(Provided records begins)
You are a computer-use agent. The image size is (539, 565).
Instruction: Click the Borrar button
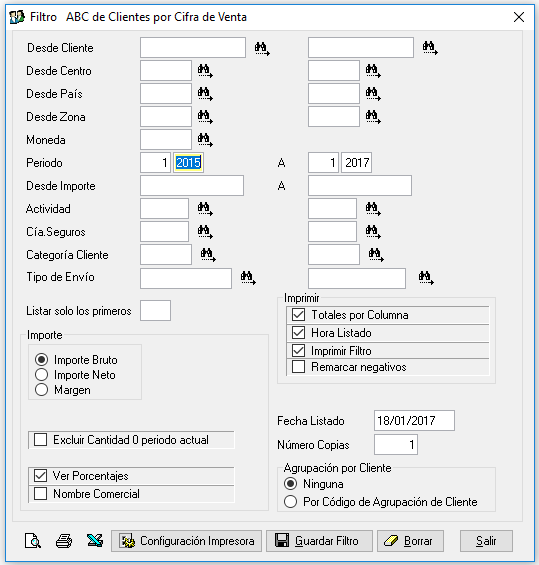(410, 541)
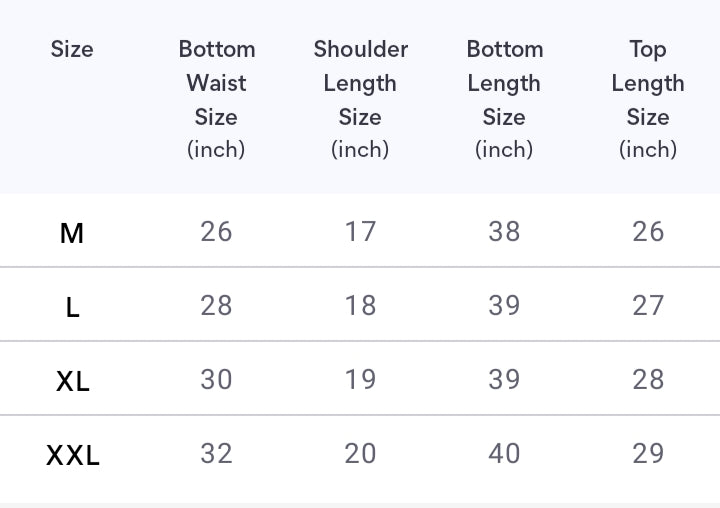This screenshot has width=720, height=508.
Task: Click shoulder length value 17 for M
Action: (x=360, y=231)
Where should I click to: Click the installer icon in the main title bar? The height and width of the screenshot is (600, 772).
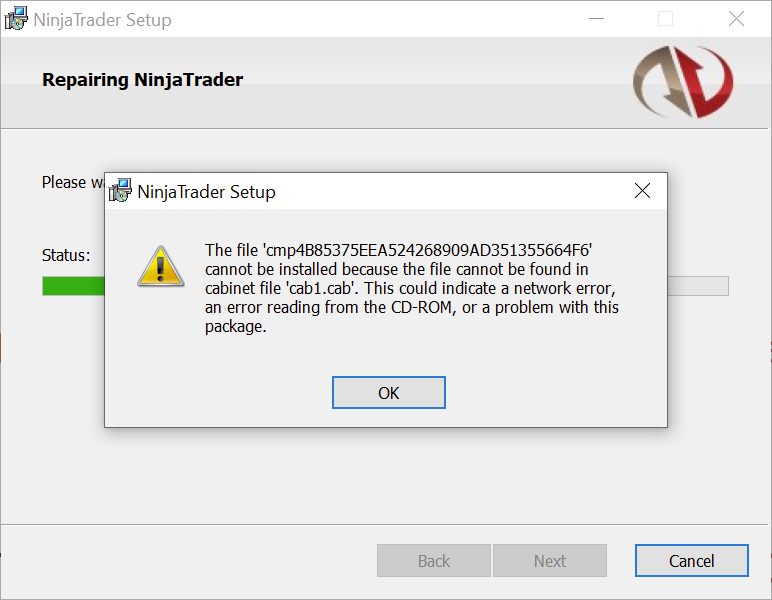16,19
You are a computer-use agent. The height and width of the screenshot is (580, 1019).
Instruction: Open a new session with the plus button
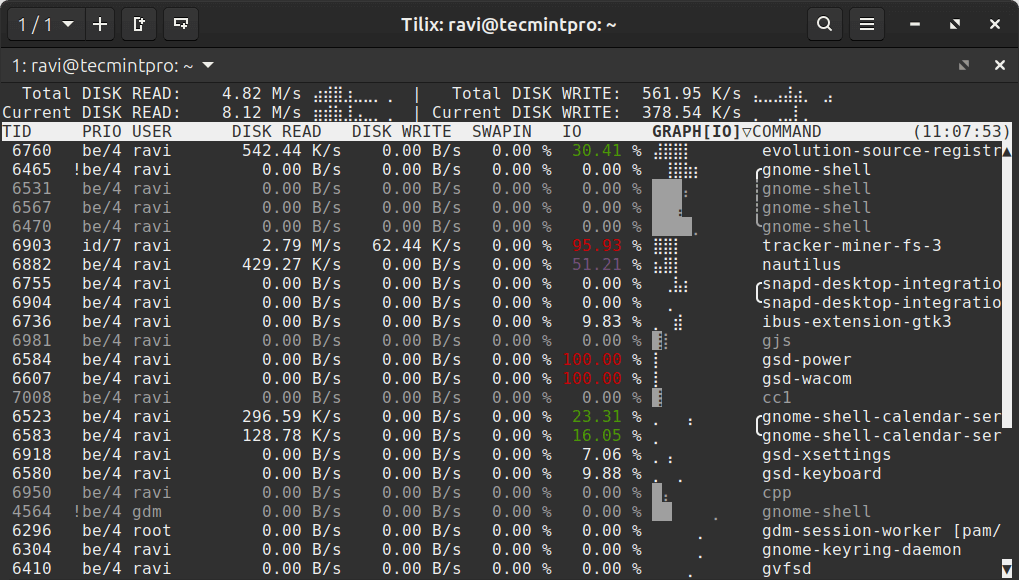(99, 24)
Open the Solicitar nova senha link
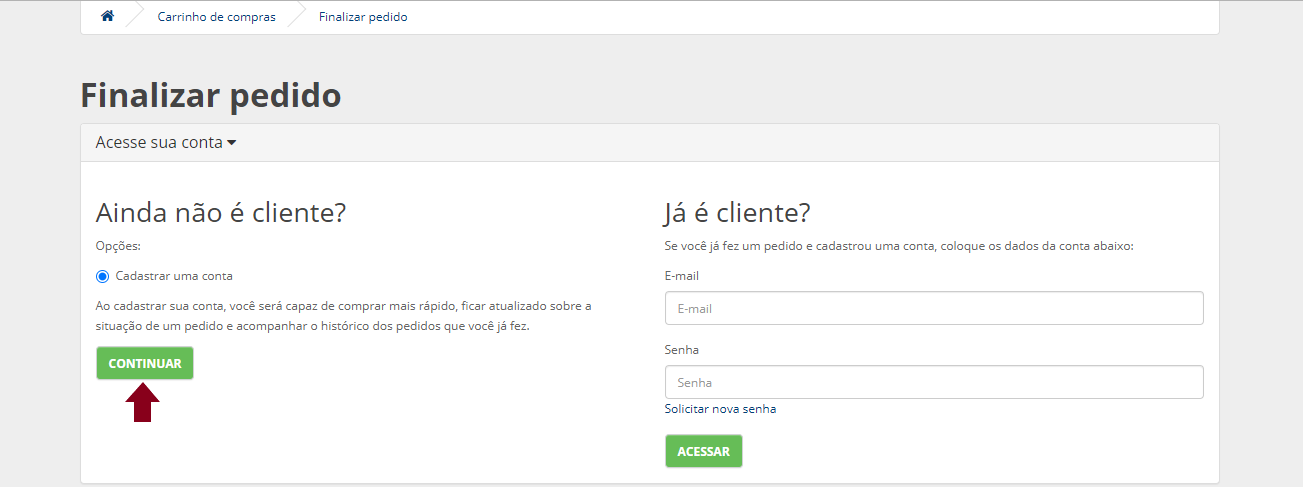This screenshot has height=487, width=1303. click(x=720, y=409)
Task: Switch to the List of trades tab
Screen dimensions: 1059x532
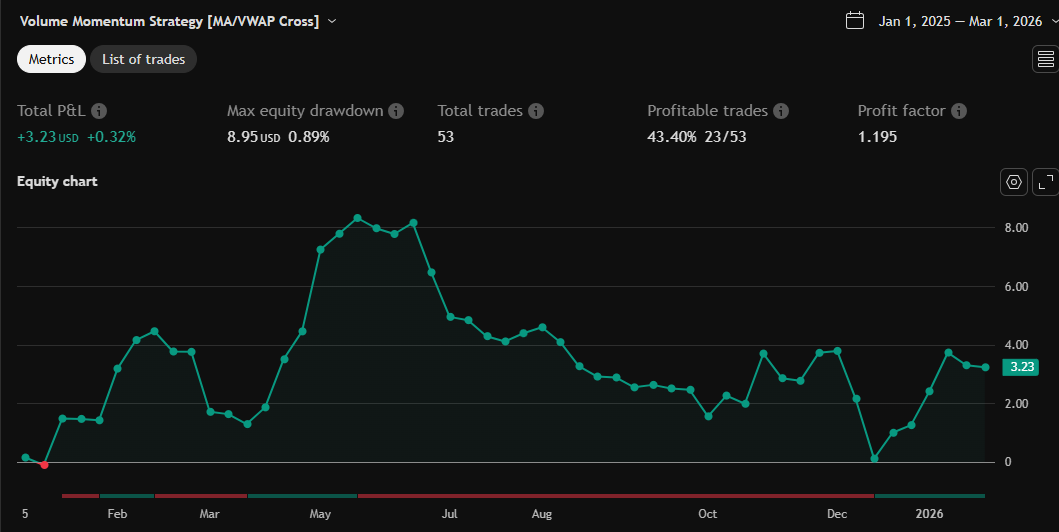Action: pos(143,59)
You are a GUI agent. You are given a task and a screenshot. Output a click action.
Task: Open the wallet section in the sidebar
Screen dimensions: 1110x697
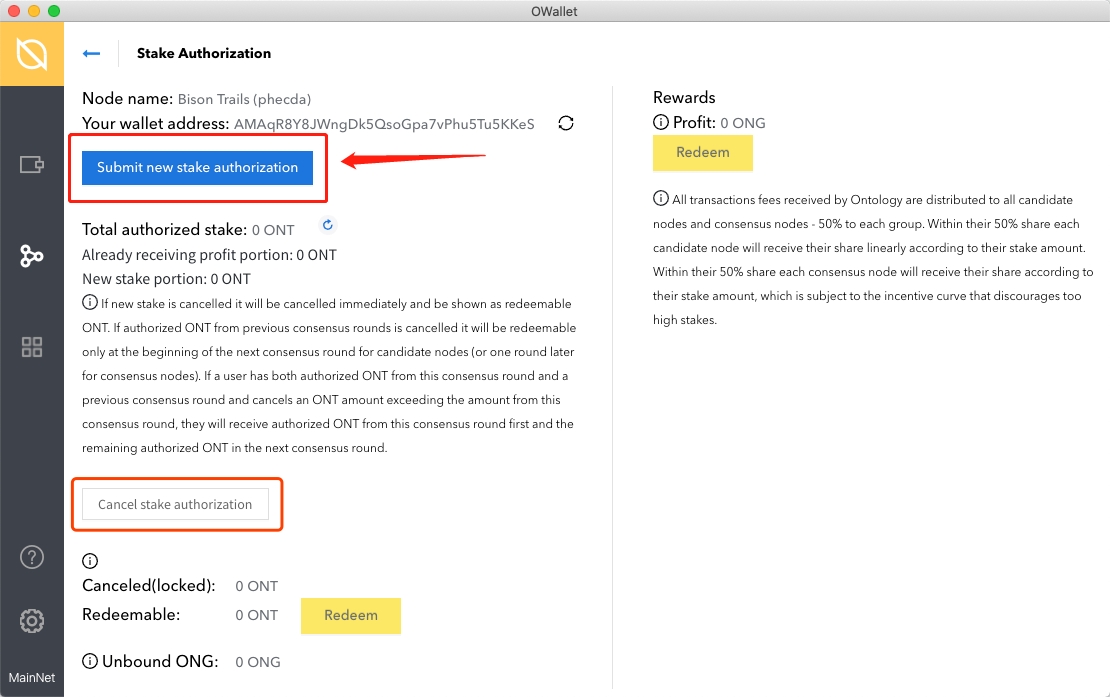point(32,164)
(Provided records ends)
[Work request]: From the material above, please return each line containing "agent".

[Exercise result]:
You are a computer-use agent. The image size is (539, 565).
You are a computer-use agent. The height and width of the screenshot is (580, 1019).
You are a GUI agent. You are given a task and a screenshot. Output a click action.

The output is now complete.